Ways To Overcome Anxiety And Panic Attacks
Heart palpation, nausea and sweating are false alarms of anxiety!
It is hardly surprising that a new research has found a very high number of google searches. The searches related to anxiety and panic attacks have increased since COVID-19 outbreak.
The degree of anxiety in the current situation is normal as it is one of the useful human emotions that we have. Consider it as our very own in-built alarm system that warns us and helps us to stay out of danger. It also sends signal to our body to be prompt.
Our alarm system has turned on more than ever due to the global pandemic threat outside. We are unable to feel safe even inside our homes due to the constant reminder on television to practice social distancing and lockdown.
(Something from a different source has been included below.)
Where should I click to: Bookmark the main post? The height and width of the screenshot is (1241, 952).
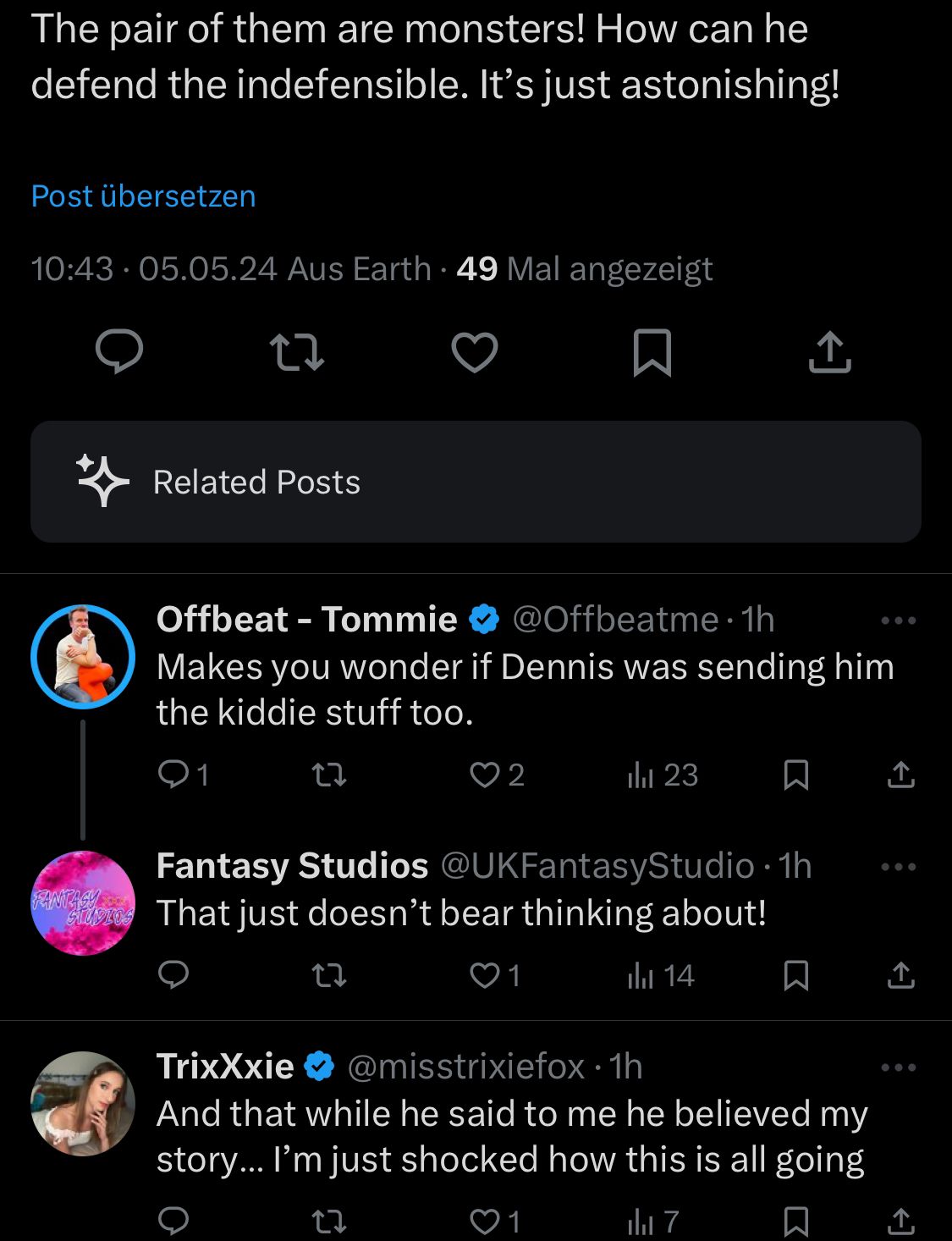tap(652, 352)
As discussed earlier, anxiety can lead to panic attacks. It can happen when anxiety levels are too high and you can’t control yourself. Our body gives us false alarms through adrenaline pumping, shortness of breath and increased heart rate. Our brain tells us that we are in danger and suddenly you experience intense anxiety in the form of a panic attack.
You will experience some physical sensations during a panic attack which include pounding or racing heart, nausea or upset stomach, shaking, sweating or feeling hot and hyperventilating. In some cases, you might faint too!
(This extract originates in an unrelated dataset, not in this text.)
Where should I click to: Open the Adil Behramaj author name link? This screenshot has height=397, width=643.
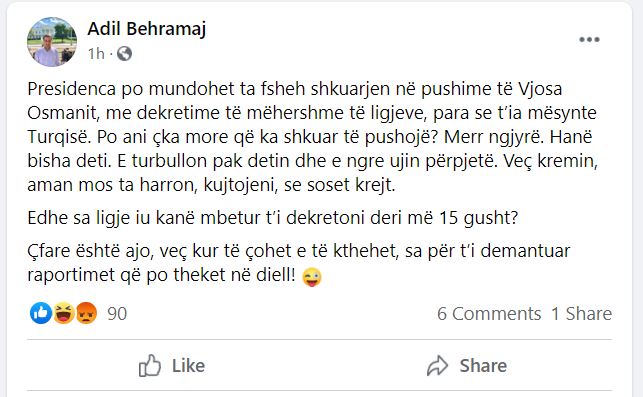146,29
Intrusive thoughts may also surround you such as you’re going to die, something bad is going to happen, losing control or feeling faint, you’re going crack and last but not the least you are not going to be able to cope with the ongoing situation. As a result, you may avoid going to certain places, might seek safety and feel agitated.
What triggers panic attacks?
Well, there’s no obvious cause for panic attacks. It can come suddenly and without cause and warning. But if you start to feel that you’re having a panic attack so here are certain things which can help you deal with it.
The best thing that you can do at that moment is to breathe in through your nose for a count of three and out through your mouth for a count of three. Repeat several times.
2. Find distractions
It is really important to get your brain distracted. You can simply open a webpage and start counting on all the E’s. Focus on any picture and find out the shapes, color or anything else. You just need a distraction!
3. Talk to yourself
It may seem weird but it works. Talk to yourself and assure that everything is going to be okay and you are SAFE!
4. Soothe yourself
Listen to the music that soothes you, suck a candy or a good smell can also distract you.
These ways can be helpful in preventing you from panic attacks. However, if you find that things are getting worse, then consult a GP at your earliest.